Understands much of the material presented in class, but is weak in some areas; can solve most problems similar to those done in class and homework; sometimes applies ideas incorrectly or incompletely; needs more practice in some areas for full proficiency in the material; quality of work is moderate or inconsistent.
Has serious difficulty with much of the material from class and the homework; consistently misapplies procedures or fails to complete the solutions to problems, even those that are similar to the ones covered in class; quality of work is inconsistent.
Generally, I try to produce assignments where the grade ranges are approximately 85 to 100% for an A, 70 to 85% for a B, and 55 to 75% for a C, though this varies from assignment to assignment and from class to class.
To obtain an A in this course, you will need to be able to do all the starred problems on the homework, make significant progress on most of the additional take-home quiz problems, and perform well on the in-class portions of the quizzes and exams.
To obtain a B in this course, you will need to do well on the in-class portions of the quizzes, especially when they are re-done during the take-home portion. You need to be able to make some progress on most of the extra take-home problems, but you may not be able to complete some of them. You should be able to make significant progress on all but the hardest exam problems.
To obtain a C in the course, you need to use the take-home portions of the quizzes to correct most of the problems that you have on the in-class portions.
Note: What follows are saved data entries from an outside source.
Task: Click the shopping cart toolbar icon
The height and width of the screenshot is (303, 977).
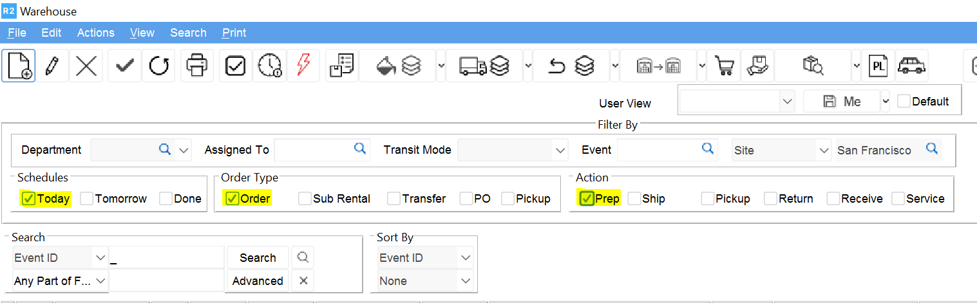Action: click(724, 66)
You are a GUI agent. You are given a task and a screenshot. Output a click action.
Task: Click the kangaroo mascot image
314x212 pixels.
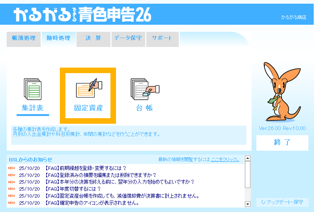tap(282, 92)
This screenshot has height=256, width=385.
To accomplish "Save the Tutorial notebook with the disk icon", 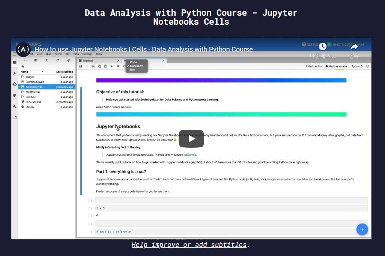I will (81, 66).
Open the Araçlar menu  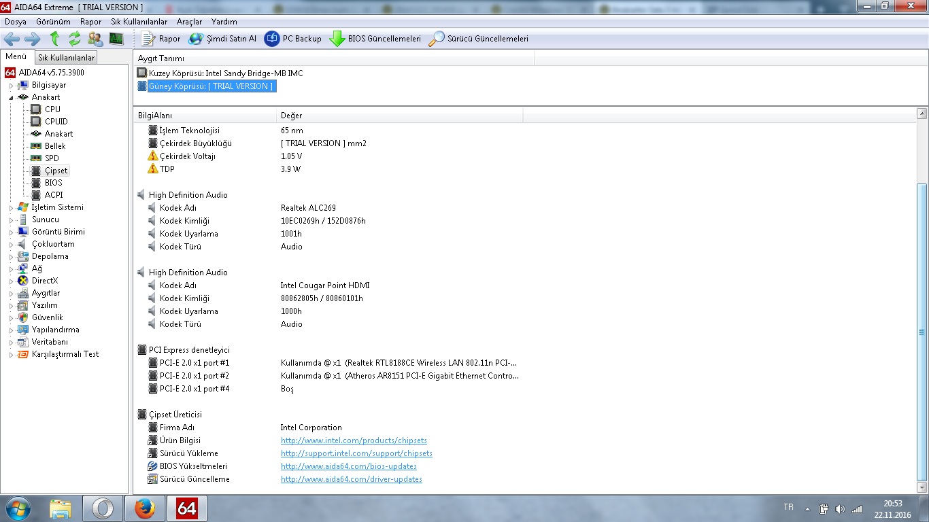(189, 22)
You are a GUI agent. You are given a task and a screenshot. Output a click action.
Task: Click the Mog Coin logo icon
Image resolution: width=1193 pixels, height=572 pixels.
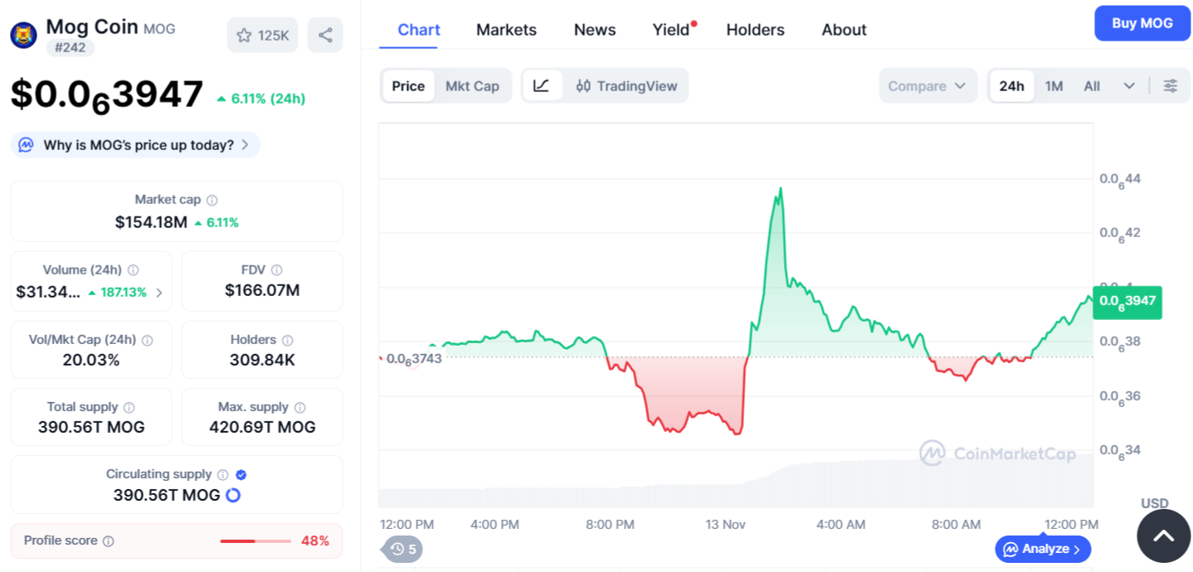pyautogui.click(x=23, y=35)
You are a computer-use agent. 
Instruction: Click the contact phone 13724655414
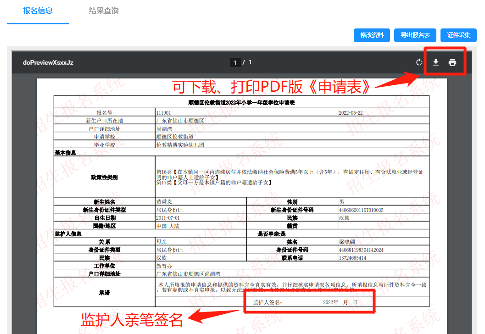pyautogui.click(x=352, y=258)
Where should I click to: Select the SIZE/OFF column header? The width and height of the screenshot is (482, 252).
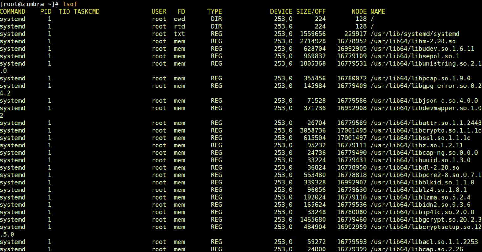coord(311,11)
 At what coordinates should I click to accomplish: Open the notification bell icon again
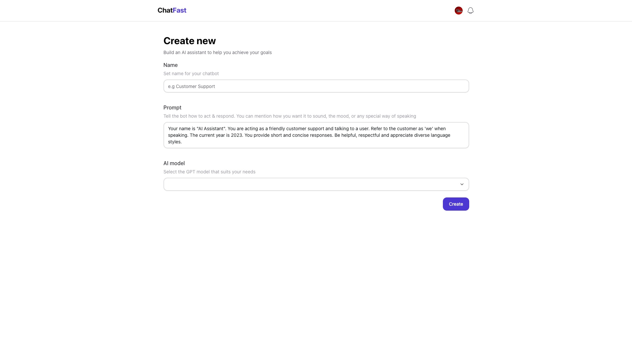point(470,10)
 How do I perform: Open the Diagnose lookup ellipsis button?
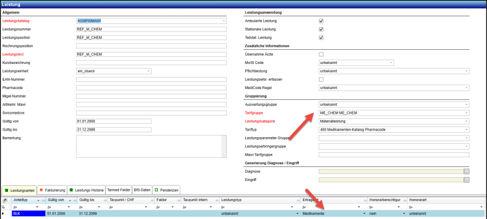point(466,171)
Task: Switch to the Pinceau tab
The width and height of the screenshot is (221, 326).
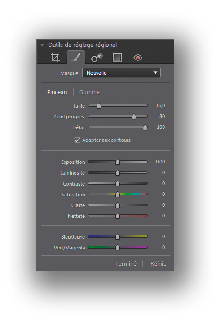Action: (x=57, y=92)
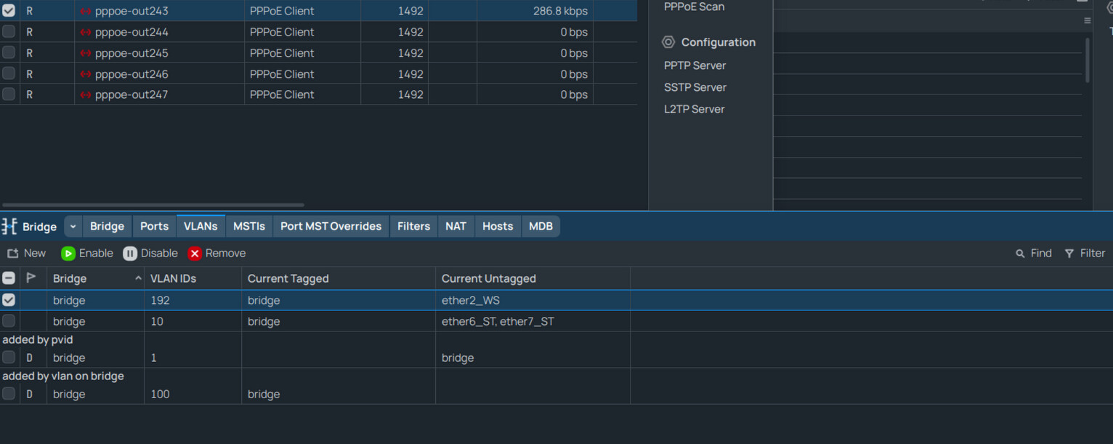Click the green Enable play icon
Image resolution: width=1113 pixels, height=444 pixels.
point(68,254)
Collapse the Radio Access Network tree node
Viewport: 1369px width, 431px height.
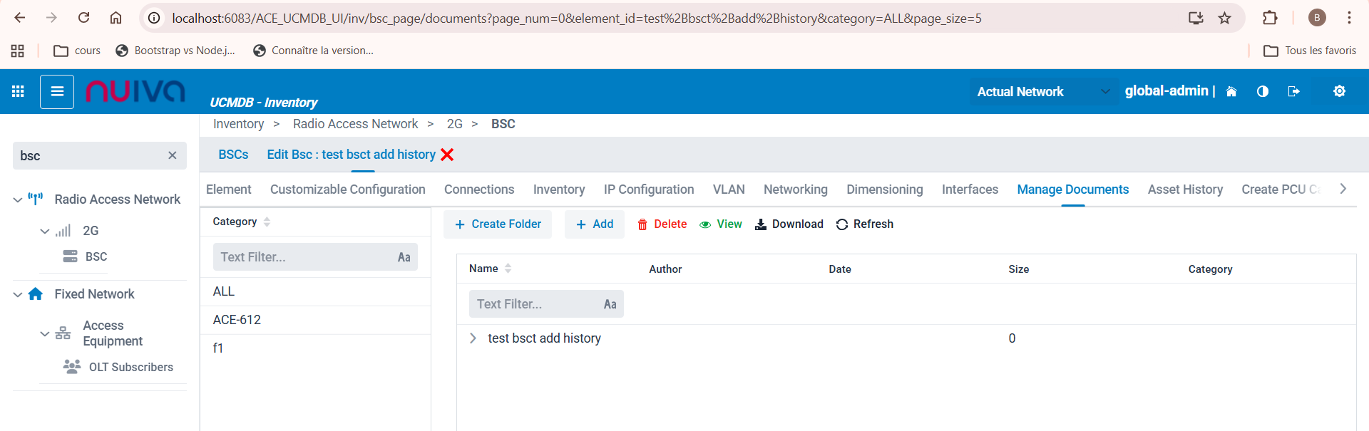coord(18,200)

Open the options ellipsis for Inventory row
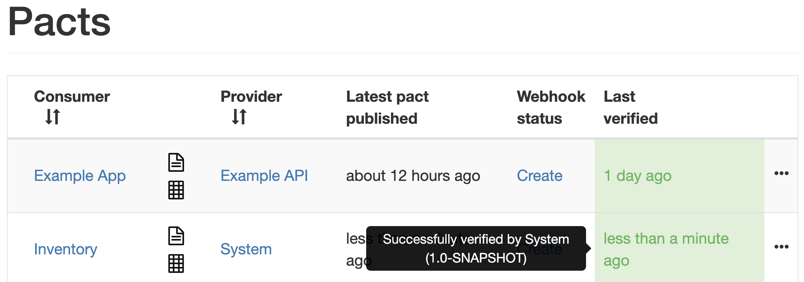coord(781,247)
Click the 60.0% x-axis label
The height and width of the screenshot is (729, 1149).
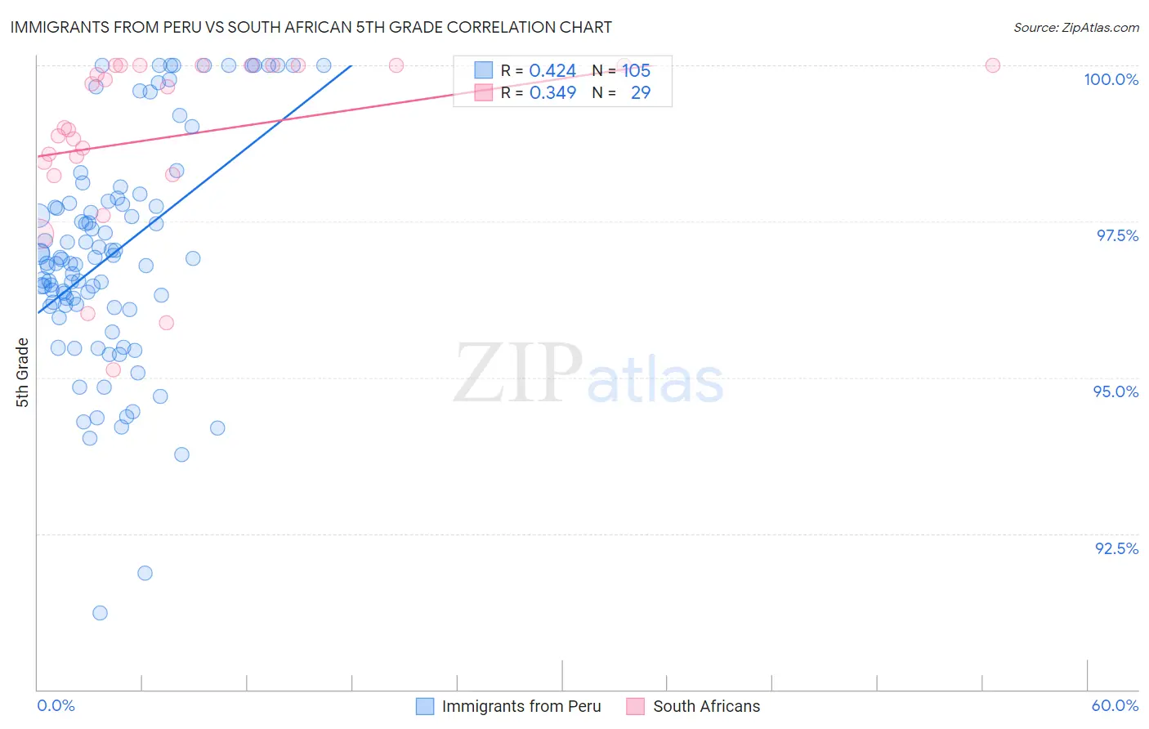1115,705
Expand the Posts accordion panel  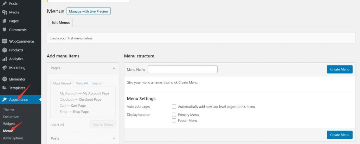point(114,138)
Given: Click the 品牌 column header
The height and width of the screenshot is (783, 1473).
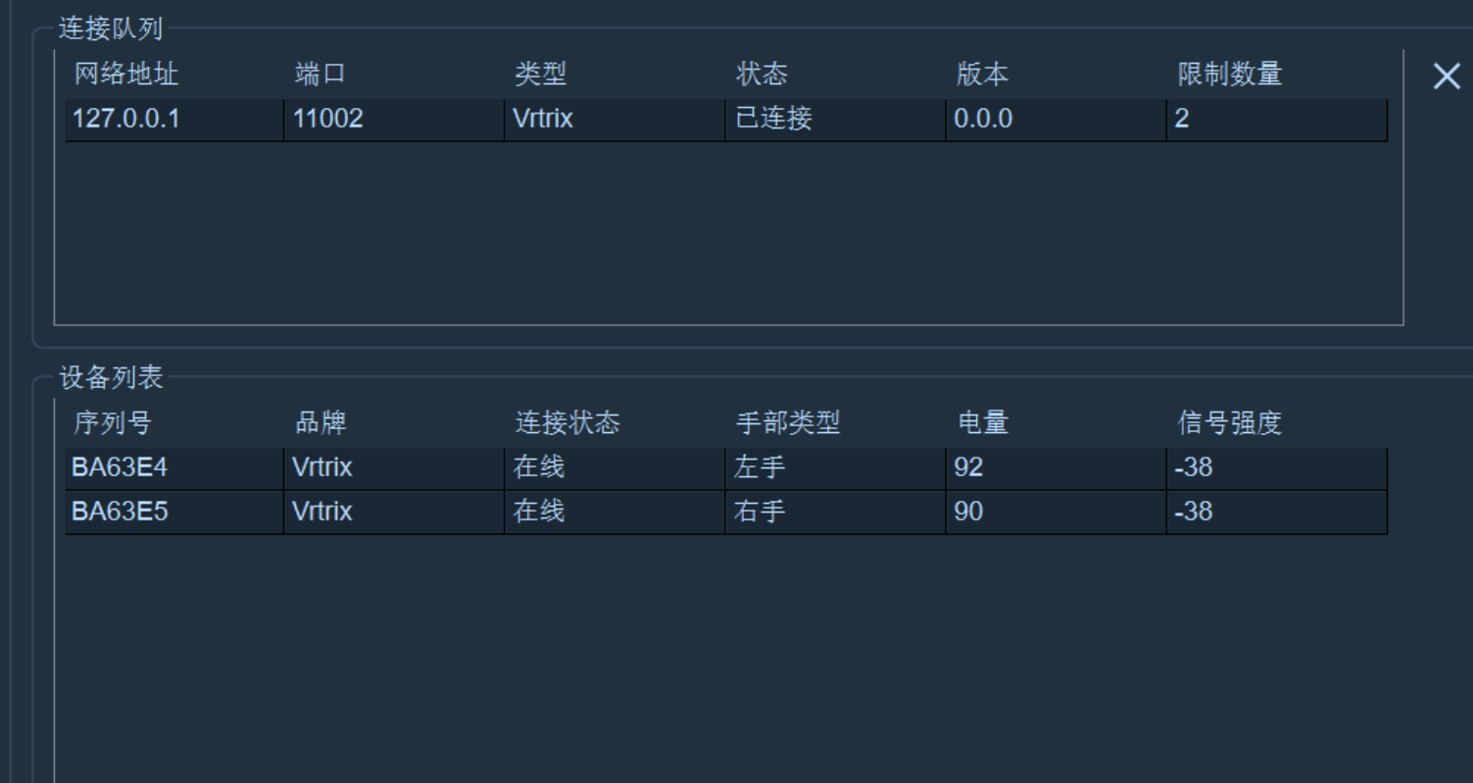Looking at the screenshot, I should (x=320, y=423).
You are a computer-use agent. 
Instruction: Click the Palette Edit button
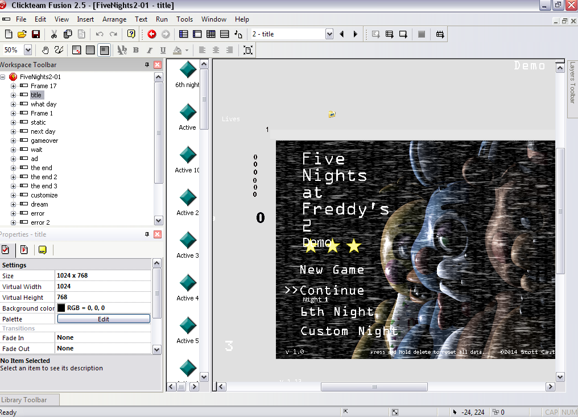[103, 318]
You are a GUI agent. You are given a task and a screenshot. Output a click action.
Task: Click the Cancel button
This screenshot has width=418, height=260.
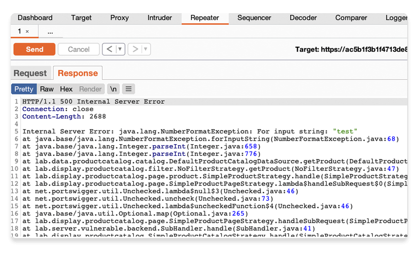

You may not be able to do many of the extra take-home questions. You will need to be able to successfully complete at least some problems on the exams, though you may not be able to do others at all.
To obtain a D or F, you will be unable to complete most problems in class, and will continue to make serious errors on the take-home portions of the quizzes as well. If you are not able to do at least one or two of the computational problems completely and correctly on the final exam, you will not pass the course. Turning in problems late (or not at all) and excessive absences from class also can result in these grades.